La Chine a introduit la situation du développement forestier en Chine, évoluant de la production du bois d'œuvre à la gestion des écosystèmes. Soulignant le caractère universel de l'adhésion au GES-PARAM, le délégué a indiqué que le groupe devrait s'assurer de la transparence et rendre compte de l'ensemble des vues exprimées par tous les membres. Le CONGO a attiré l'attention sur la récente initiative conduites par le pays, portant sur la tenue, à Brazzaville, d'une conférence sur les technologies écologiquement rationnelles(TER) et a remercié nombre de pays donateurs, pour le soutien financier qu'ils ont apporté.
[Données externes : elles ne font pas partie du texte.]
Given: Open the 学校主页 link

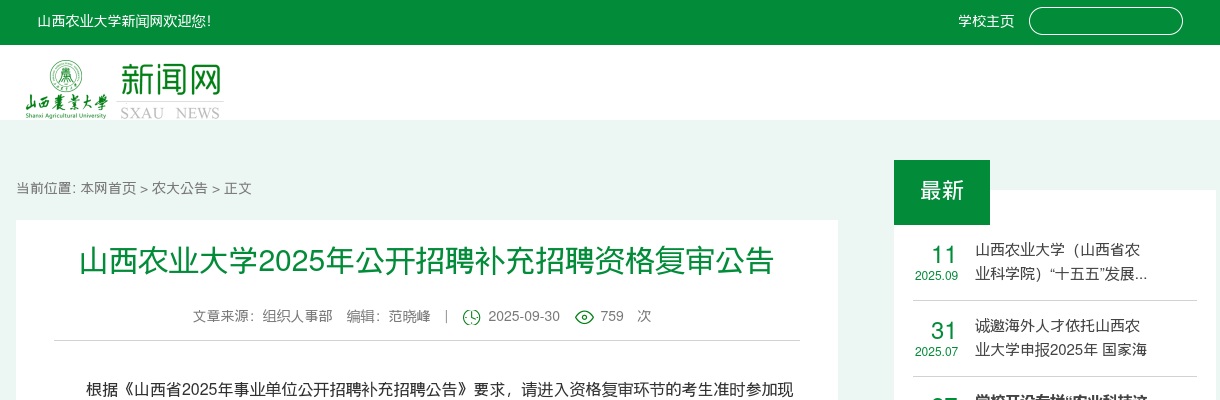Looking at the screenshot, I should pos(986,21).
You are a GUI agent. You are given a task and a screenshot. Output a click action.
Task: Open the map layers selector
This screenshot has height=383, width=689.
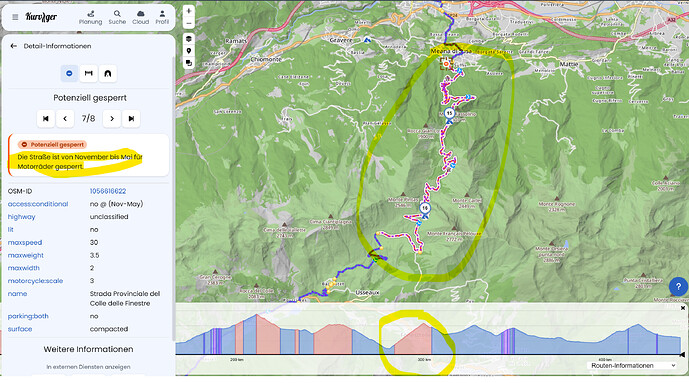click(x=189, y=39)
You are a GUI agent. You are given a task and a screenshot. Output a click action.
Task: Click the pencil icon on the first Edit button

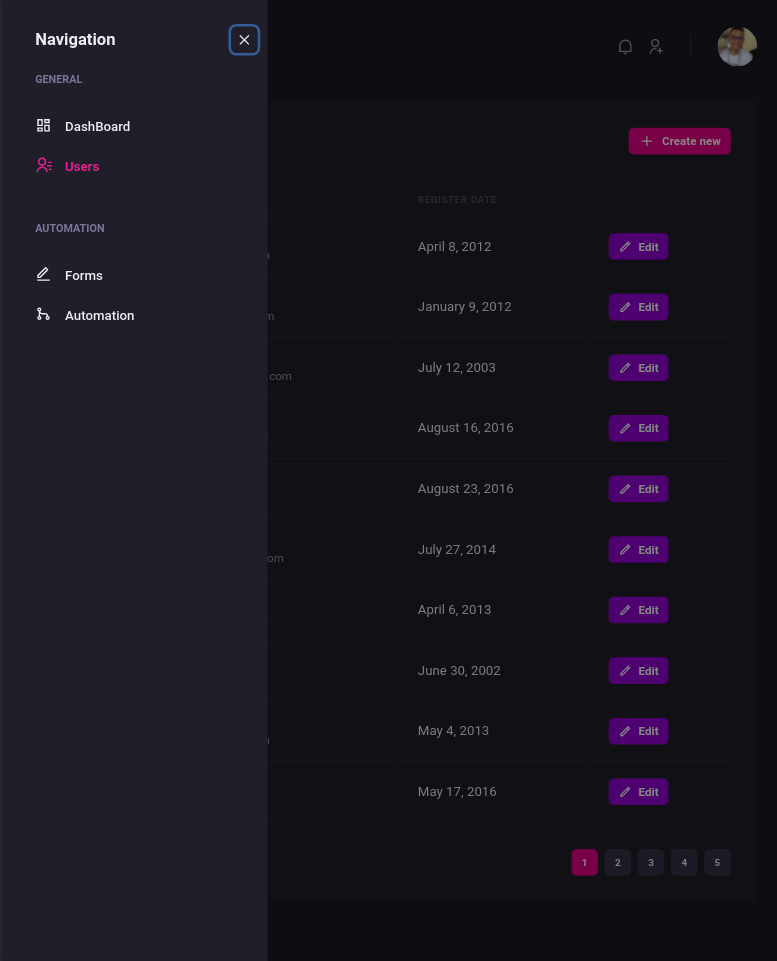pos(625,246)
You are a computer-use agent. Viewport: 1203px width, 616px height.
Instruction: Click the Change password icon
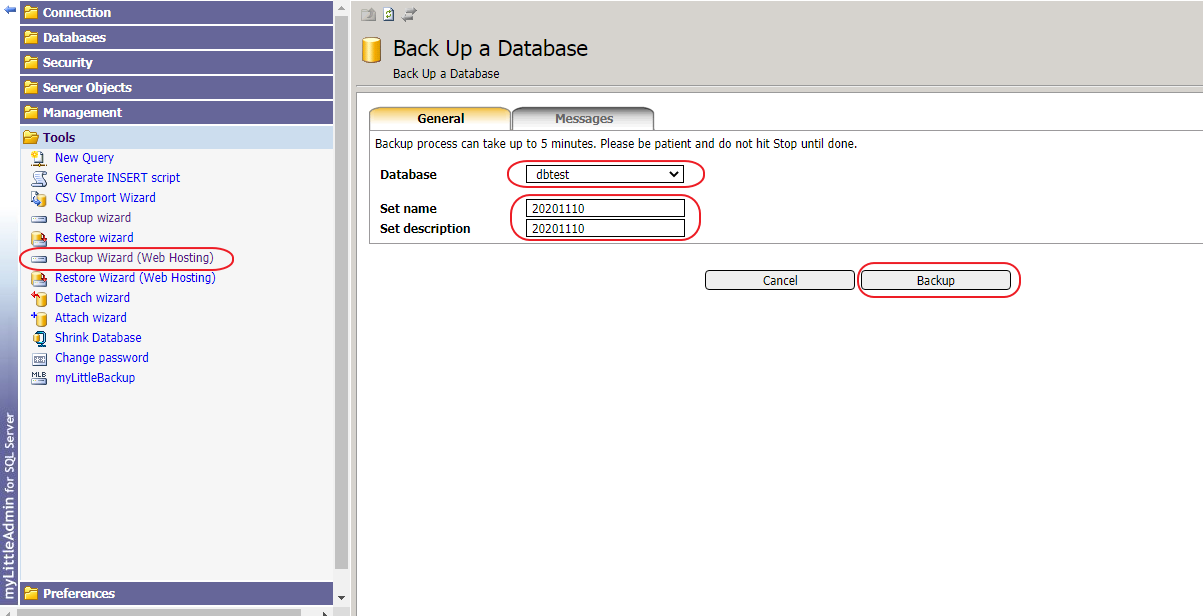coord(39,358)
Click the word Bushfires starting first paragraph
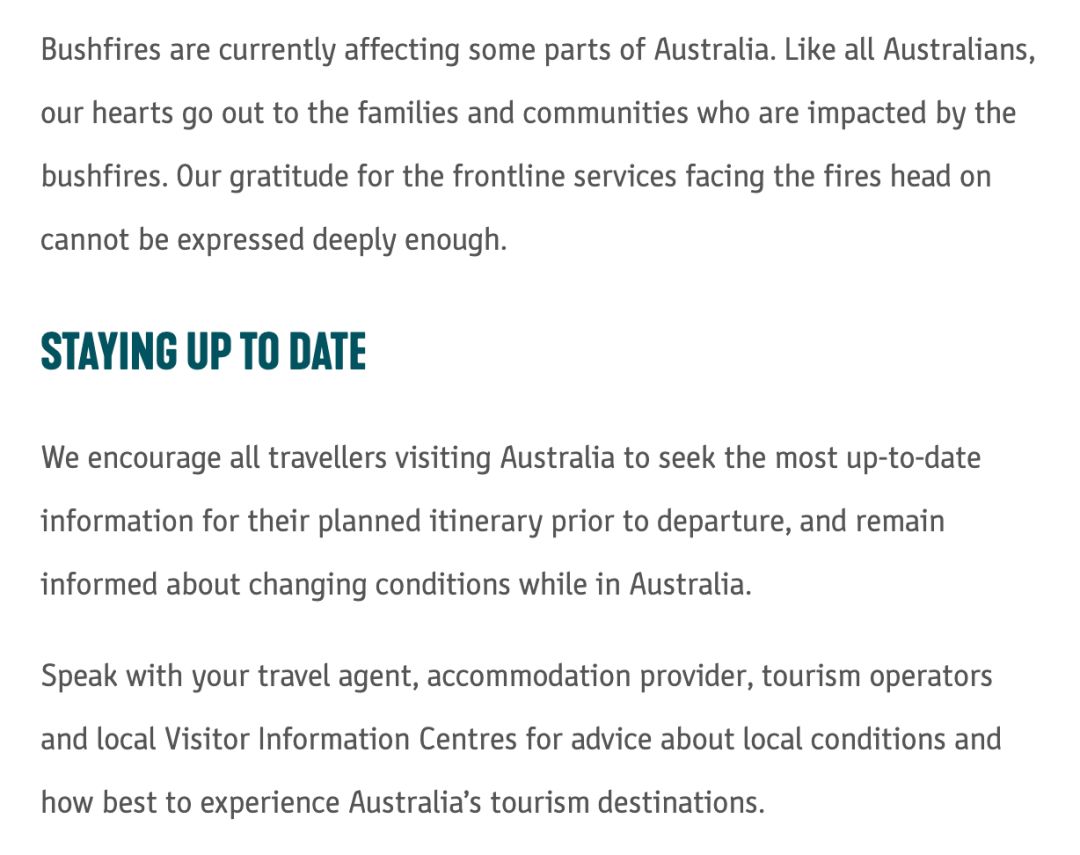 101,50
L'AUSTRALIE a déclaré que le FNUF a besoin de montrer des progrès substantiels, à travers un travail pratique sur le terrain; a souligné la valeur des partenariats régionaux, en tant qu'approche à faible coût et efficace en matière de mise en œuvre, et a suggéré de changer la structure des sessions du FNUF, de manière à les focaliser sur la mise en œuvre.

L'INDONESIE a souligné que la coopération et la collaboration internationales sont indispensable pour venir à bout des obstacles qui restent entravant de la GFD, notamment, les valeurs sociales et culturelles non documentées, l'absence de reconnaissance par la législation nationale, l'insuffisance de l'application des lois, et la complexité des régimes fonciers et de propriétés. Il a recommandé que le PCF apporte aux pays son aide dans la mise en application des engagements approuvés à l'échelle internationale, à travers la mobilisation de ressources financière additionnelles et le transfert des TER.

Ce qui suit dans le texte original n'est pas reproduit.